Assigned task =
Reproduce all records below exactly.
── Supplied records ──
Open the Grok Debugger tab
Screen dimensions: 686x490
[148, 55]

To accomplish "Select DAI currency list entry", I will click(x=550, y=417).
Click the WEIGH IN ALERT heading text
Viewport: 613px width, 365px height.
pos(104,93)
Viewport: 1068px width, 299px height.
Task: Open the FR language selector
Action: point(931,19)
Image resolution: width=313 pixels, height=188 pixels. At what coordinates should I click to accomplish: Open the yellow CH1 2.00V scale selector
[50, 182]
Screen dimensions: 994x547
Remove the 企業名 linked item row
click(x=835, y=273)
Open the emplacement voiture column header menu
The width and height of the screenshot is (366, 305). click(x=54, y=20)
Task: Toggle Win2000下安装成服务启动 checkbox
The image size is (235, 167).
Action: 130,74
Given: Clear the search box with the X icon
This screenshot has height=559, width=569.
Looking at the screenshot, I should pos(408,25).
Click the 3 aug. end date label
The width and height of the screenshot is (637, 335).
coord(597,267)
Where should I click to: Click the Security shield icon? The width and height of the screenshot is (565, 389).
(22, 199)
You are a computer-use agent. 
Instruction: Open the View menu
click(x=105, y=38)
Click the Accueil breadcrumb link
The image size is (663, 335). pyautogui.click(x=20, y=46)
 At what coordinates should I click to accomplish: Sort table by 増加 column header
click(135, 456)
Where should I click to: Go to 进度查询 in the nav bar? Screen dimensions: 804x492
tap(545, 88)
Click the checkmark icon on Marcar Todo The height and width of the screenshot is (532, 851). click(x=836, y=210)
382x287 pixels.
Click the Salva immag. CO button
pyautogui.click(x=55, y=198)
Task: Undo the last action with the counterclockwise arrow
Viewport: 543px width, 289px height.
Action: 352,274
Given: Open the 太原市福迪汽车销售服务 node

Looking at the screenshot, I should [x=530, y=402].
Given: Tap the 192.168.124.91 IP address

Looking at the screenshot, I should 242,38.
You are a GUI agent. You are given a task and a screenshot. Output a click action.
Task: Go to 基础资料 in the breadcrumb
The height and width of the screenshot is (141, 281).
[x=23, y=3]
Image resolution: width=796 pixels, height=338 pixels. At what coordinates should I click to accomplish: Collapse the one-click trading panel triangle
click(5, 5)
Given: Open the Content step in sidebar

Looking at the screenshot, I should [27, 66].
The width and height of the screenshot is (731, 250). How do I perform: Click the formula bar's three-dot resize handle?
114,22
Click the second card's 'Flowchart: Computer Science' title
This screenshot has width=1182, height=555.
───
Exercise response =
Open the Grok Debugger tab
Screen dimensions: 686x490
[148, 55]

To accomplish "Select DAI currency list entry", I will click(x=550, y=417).
Click the WEIGH IN ALERT heading text
Viewport: 613px width, 365px height.
pos(104,93)
Viewport: 1068px width, 299px height.
Task: Open the FR language selector
Action: point(931,19)
Image resolution: width=313 pixels, height=188 pixels. At what coordinates should I click to accomplish: Open the yellow CH1 2.00V scale selector
[50, 182]
Screen dimensions: 994x547
Remove the 企業名 linked item row
click(x=835, y=273)
Open the emplacement voiture column header menu
The width and height of the screenshot is (366, 305). click(x=54, y=20)
Task: Toggle Win2000下安装成服务启动 checkbox
The image size is (235, 167).
Action: 130,74
Given: Clear the search box with the X icon
This screenshot has height=559, width=569.
Looking at the screenshot, I should pos(408,25).
Click the 3 aug. end date label
The width and height of the screenshot is (637, 335).
coord(597,267)
Where should I click to: Click the Security shield icon? The width and height of the screenshot is (565, 389).
(22, 199)
You are a computer-use agent. 
Instruction: Open the View menu
click(x=105, y=38)
Click the Accueil breadcrumb link
The image size is (663, 335). pyautogui.click(x=20, y=46)
 At what coordinates should I click to accomplish: Sort table by 増加 column header
click(135, 456)
Where should I click to: Go to 进度查询 in the nav bar? Screen dimensions: 804x492
tap(545, 88)
Click the checkmark icon on Marcar Todo The height and width of the screenshot is (532, 851). click(x=836, y=210)
382x287 pixels.
Click the Salva immag. CO button
pyautogui.click(x=55, y=198)
Task: Undo the last action with the counterclockwise arrow
Viewport: 543px width, 289px height.
Action: 352,274
Given: Open the 太原市福迪汽车销售服务 node

Looking at the screenshot, I should [x=530, y=402].
Given: Tap the 192.168.124.91 IP address

Looking at the screenshot, I should 242,38.
You are a GUI agent. You are given a task and a screenshot. Output a click action.
Task: Go to 基础资料 in the breadcrumb
The height and width of the screenshot is (141, 281).
[x=23, y=3]
Image resolution: width=796 pixels, height=338 pixels. At what coordinates should I click to accomplish: Collapse the one-click trading panel triangle
click(5, 5)
Given: Open the Content step in sidebar

Looking at the screenshot, I should [27, 66].
The width and height of the screenshot is (731, 250). How do I perform: Click the formula bar's three-dot resize handle?
114,22
Click the second card's 'Flowchart: Computer Science' title
This screenshot has width=1182, height=555.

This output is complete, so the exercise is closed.